Keep the Momentum Going

Kristy Nudds   

Features New Technology Production Poultry Production Production


In anticipation of high-level negotiations in the Trans-Pacific Partnership (TPP), which took place in Hawaii the last week of July, supply management once again found itself under attack. That round of negotiations was widely rumoured to be the final round, where the TPP’s 12 member countries sealed the deal on the world’s most ambitious — and largest — free-trade agreement.

Advocates of the TPP hope that the agreement, which seeks to eliminate or reduce tariff and non-tariff barriers to trade, will boost economies of the member nations, which together account for nearly 40 per cent of the global economy.


It’s been no secret that the United States, and New Zealand in particular, want access to Canada’s dairy market. News reports will have you believe that Canada’s refusal to budge on tariff rates for dairy is the primary reason the talks fell apart. Not true – although an important point of contention amongst some of the TPP countries, news reports cite disagreements over intellectual property rights and duties on automobile manufacturing between the U.S., Japan and Mexico as the most significant barriers to reaching a conclusive deal.   

Nonetheless, the perception that Canada’s dairy industry is hindering TPP progress persists. Although it’s not known when talks will resume, don’t expect much of a break in the supply management bashing.  

Now is not the time for Canada’s poultry and dairy sectors to breathe a sigh of relief.  With a federal election approaching in Canada and the U.S. gearing up for an election in 2016, there is pressure on the countries’ leaders to finalize the TPP, or at the very least achieve bilateral deals. This will keep supply management in the news, and it provides a great opportunity for the dairy and poultry sectors to take a proactive, rather than a defensive, stance.

In anticipation of the July TPP meeting in Hawaii, the Dairy Farmers of Canada (DFC) put together a great campaign to educate consumers on the benefits of supply management to Canadian dairy farmers and milk production. Called the “Milkledown Effect,” the DFC sought to give consumers information on supply management and its benefits via a website (

It’s the best campaign showing consumers the benefits of supply management I’ve seen.
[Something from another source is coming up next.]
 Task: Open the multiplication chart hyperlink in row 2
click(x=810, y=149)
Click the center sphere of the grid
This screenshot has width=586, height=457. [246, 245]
The reason I feel it’s effective is it keeps the message simple, and touches upon issues that are important to consumers – food safety, the economy, local food production, and family values.

Towards the end of the TPP meeting in Hawaii (July 30) the national poultry boards and the DFC jointly released “Farmers Fight False Information About Supply Management” (available on our website,, which was full of great information on supply management for consumers and media.  

But it was sent out late in the game, and didn’t receive as much coverage as I would have liked to see. One advantage of the Milkledown Effect is that it is housed on its own webpage, separate from DFC’s main website. This is key because it allowed the DFC and dairy farmers to promote it heavily on social media networks.  

I hope that the feather boards and DFC create a website that houses the fighting false information article for easy access. In the meantime, find it on Google or our website and promote in your own blogs, websites and social networks. Keep the momentum going – and don’t wait until the TPP looms again. The benefits of supply management need to be promoted 365 days a year.